From df7b68225101966051f8b592a27127bf789eb81e Mon Sep 17 00:00:00 2001
From: fiddlosopher <fiddlosopher@788f1e2b-df1e-0410-8736-df70ead52e1b>
Date: Tue, 17 Oct 2006 14:22:29 +0000
Subject: initial import

git-svn-id: https://pandoc.googlecode.com/svn/trunk@2 788f1e2b-df1e-0410-8736-df70ead52e1b
---
 README | 508 +++++++++++++++++++++++++++++++++++++++++++++++++++++++++++++++++
 1 file changed, 508 insertions(+)
 create mode 100644 README

(limited to 'README')

diff --git a/README b/README
new file mode 100644
index 000000000..e387e5f3c
--- /dev/null
+++ b/README
@@ -0,0 +1,508 @@
+% pandoc
+% John MacFarlane
+% August 10, 2006 
+
+`pandoc` converts files from one markup format to another.  It can
+read [markdown] and (with some limitations) [reStructuredText], [HTML], and
+[LaTeX], and it can write [markdown], [reStructuredText], [HTML],
+[LaTeX], [RTF], and [S5] HTML slide shows.  It is written in
+[Haskell], using the excellent [Parsec] parser combinator library.
+
+[markdown]: http://daringfireball.net/projects/markdown/
+[reStructuredText]: http://docutils.sourceforge.net/docs/ref/rst/introduction.html
+[S5]: http://meyerweb.com/eric/tools/s5/
+[HTML]:  http://www.w3.org/TR/html40/
+[LaTeX]:  http://www.latex-project.org/
+[RTF]:  http://en.wikipedia.org/wiki/Rich_Text_Format
+[Haskell]:  http://www.haskell.org/
+[Parsec]:  http://www.cs.uu.nl/~daan/download/parsec/parsec.html
+
+(c) 2006 John MacFarlane (jgm At berkeley.edu).
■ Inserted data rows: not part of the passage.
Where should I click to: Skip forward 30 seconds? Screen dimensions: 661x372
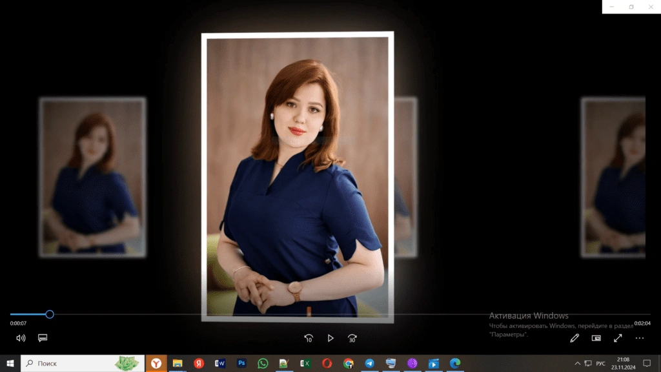tap(352, 338)
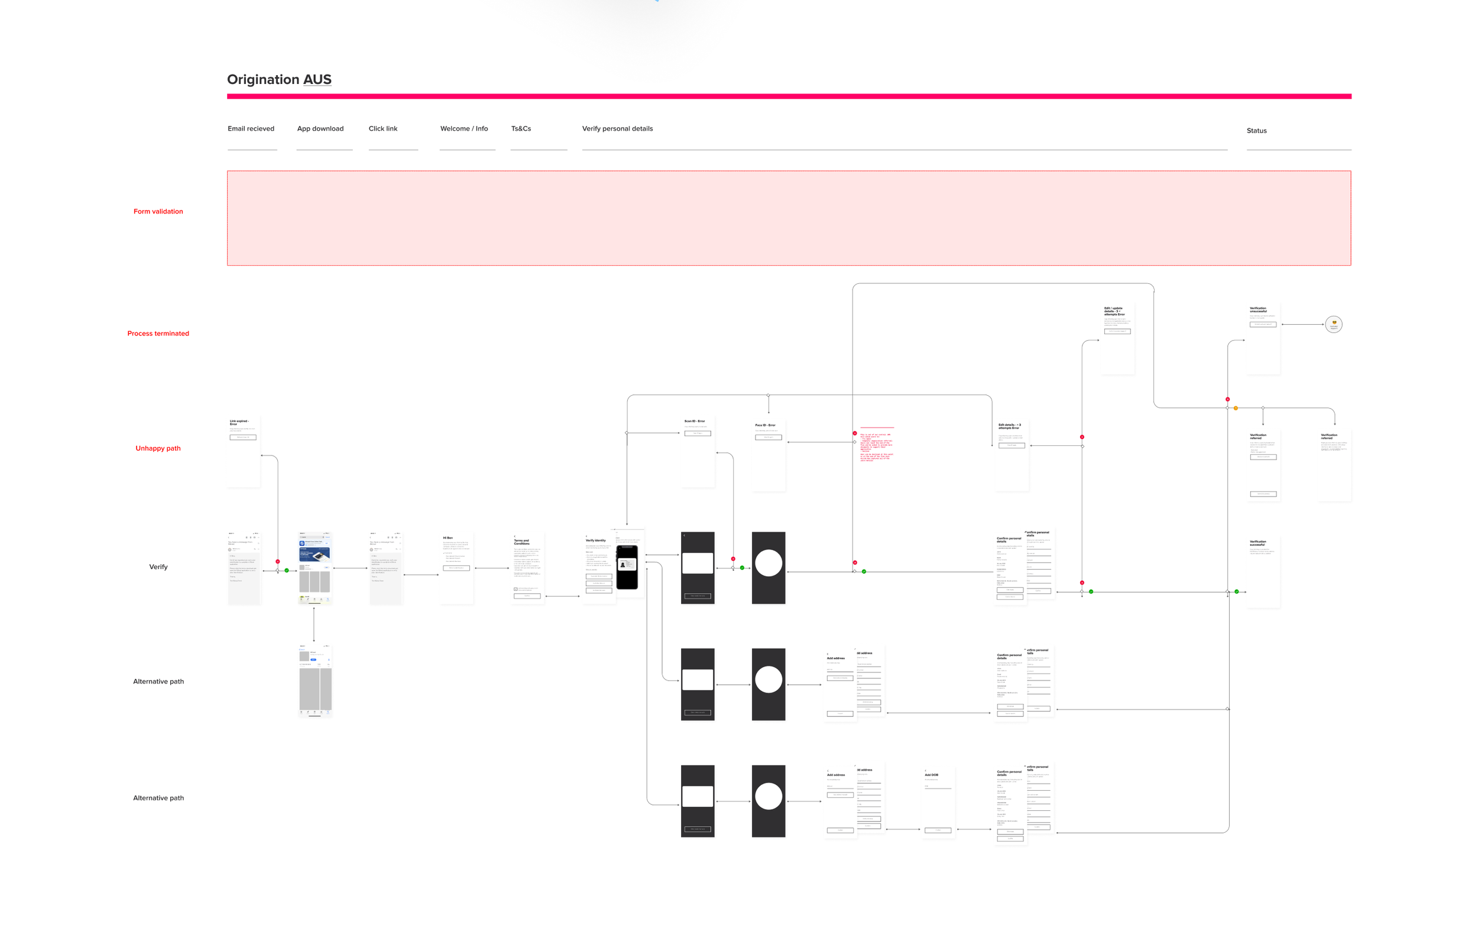Click the Unhappy path row label

[x=158, y=449]
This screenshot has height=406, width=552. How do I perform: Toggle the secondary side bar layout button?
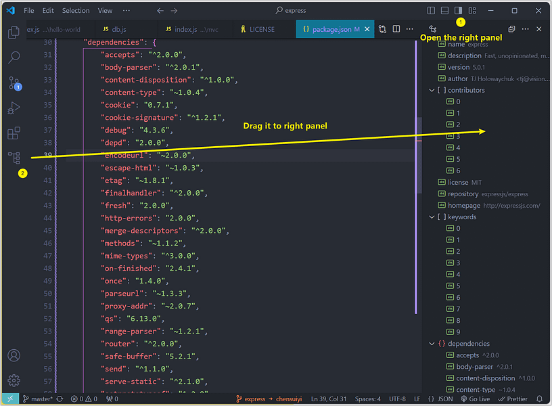pos(459,11)
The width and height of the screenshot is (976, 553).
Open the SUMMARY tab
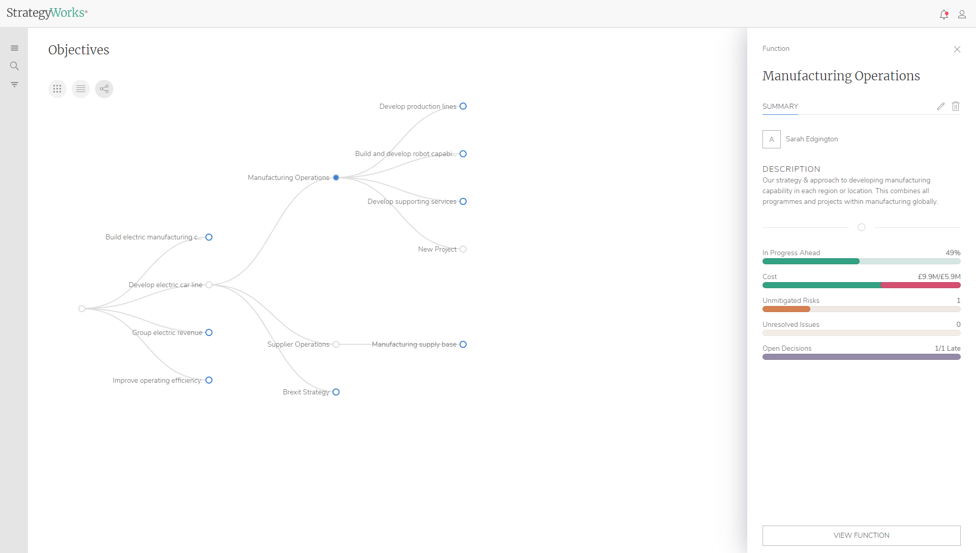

Released under the
+[GPL], version 2 or greater.  This software carries no warranty of
+any kind.  (See LICENSE for full copyright and warranty notices.)
+
+[GPL]: http://www.gnu.org/copyleft/gpl.html
+
+# Installation
+
+## Installing GHC
+
+To compile `pandoc`, you'll need [GHC] version 6.4 or greater.  
+
+If you don't have GHC already, you can get it from the 
+[GHC Download] page.
+
+[GHC]: http://www.haskell.org/ghc/
+[GHC Download]: http://www.haskell.org/ghc/download.html
+
+Note:  As of this writing, there's no MacOS X installer package for
+GHC 6.4.2 (the latest version).  There is an installer for
+GHC 6.4.1 [here](http://www.haskell.org/ghc/download_ghc_641.html#macosx).
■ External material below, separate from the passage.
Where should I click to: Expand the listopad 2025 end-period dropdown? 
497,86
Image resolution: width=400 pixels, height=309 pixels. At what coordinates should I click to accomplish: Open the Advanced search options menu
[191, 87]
+It will work just fine on PPC-based Macs.  GHC has not yet been ported
+to Intel Macs:  see <http://hackage.haskell.org/trac/ghc/wiki/X86OSXGhc>.
+
+You'll also need standard build tools: GNU Make, sed, bash, and perl.
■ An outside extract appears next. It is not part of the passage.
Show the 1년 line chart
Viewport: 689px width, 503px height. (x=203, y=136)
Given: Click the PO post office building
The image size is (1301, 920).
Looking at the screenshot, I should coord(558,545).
+These are standard on unix systems (including MacOS X).  If you're
+using Windows, you can install [Cygwin].
+
+[Cygwin]: http://www.cygwin.com/
+
+Note:  I have tested `pandoc` on MacOS X and Linux systems.  I have not
+tried it on Windows, and I have no idea whether it will work on Windows.
+  
+## Installing `pandoc`
+
+1.  Change to the directory containing the `pandoc` distribution.
+
+2.  Compile:
+
+            make
+
+3.  Optional, but recommended:
+
+            make test
+
+4.  If you want to install the `pandoc` program and the relevant wrappers 
+    and documents (including this file) into `/usr/local` directory, type:
+            
+            make install
+    
+    If you only want the `pandoc` program and the shell scripts `latex2markdown`,
+    `markdown2latex`, `markdown2pdf`, `markdown2html`, `html2markdown` installed
+    into your `~/bin` directory, type (note the **`-exec`** suffix):
+
+            PREFIX=~ make install-exec
+
+5.  If you want to install the Pandoc library modules for use in 
+    other Haskell programs, type (as root):
+
+            make install-lib
+   
+6.  To install the library documentation (into `/usr/local/pandoc-doc`), 
+    type:
+
+            make install-lib-doc
+ 
+# Using `pandoc`
+
+You can run `pandoc` like this:
+
+    ./pandoc
+
+If you copy the `pandoc` executable to a directory in your path
+(perhaps using `make install`), you can invoke it without the "./":
+
+    pandoc
+
+If you run `pandoc` without arguments, it will accept input from
+STDIN.  If you run it with file names as arguments, it will take input
+from those files.  It accepts several command-line options.  For a
+list, type
+
+    pandoc -h
+
+The most important options specify the format of the source file and
+the output.  The default reader is markdown; the default writer is
+HTML.  So if you don't specify a reader or writer, `pandoc` will
+convert markdown to HTML.  To convert markdown to LaTeX, you could
+write:
+
+    pandoc -w latex input.txt
+
+To convert html to markdown:
+
+    pandoc -r html -w markdown input.txt
+
+Supported writers include markdown, LaTeX, HTML, RTF,
+reStructuredText, and S5 (which produces an HTML file that acts like
+powerpoint).  Supported readers include markdown, HTML, LaTeX, and
+reStructuredText.  Note that the rst (reStructuredText) reader only
+parses a subset of rst syntax.  For example, it doesn't handle tables,
+definition lists, option lists, or footnotes.  It handles only the
+constructs expressible in unextended markdown.  But for simple
+documents it should be adequate.  The LaTeX and HTML readers are also
+limited in what they can do.  
+
+`pandoc` writes its output to STDOUT.  If you want to write to a file,
+use redirection:
+
+	pandoc input.txt > output.html
+
+Note that you can specify multiple input files on the command line.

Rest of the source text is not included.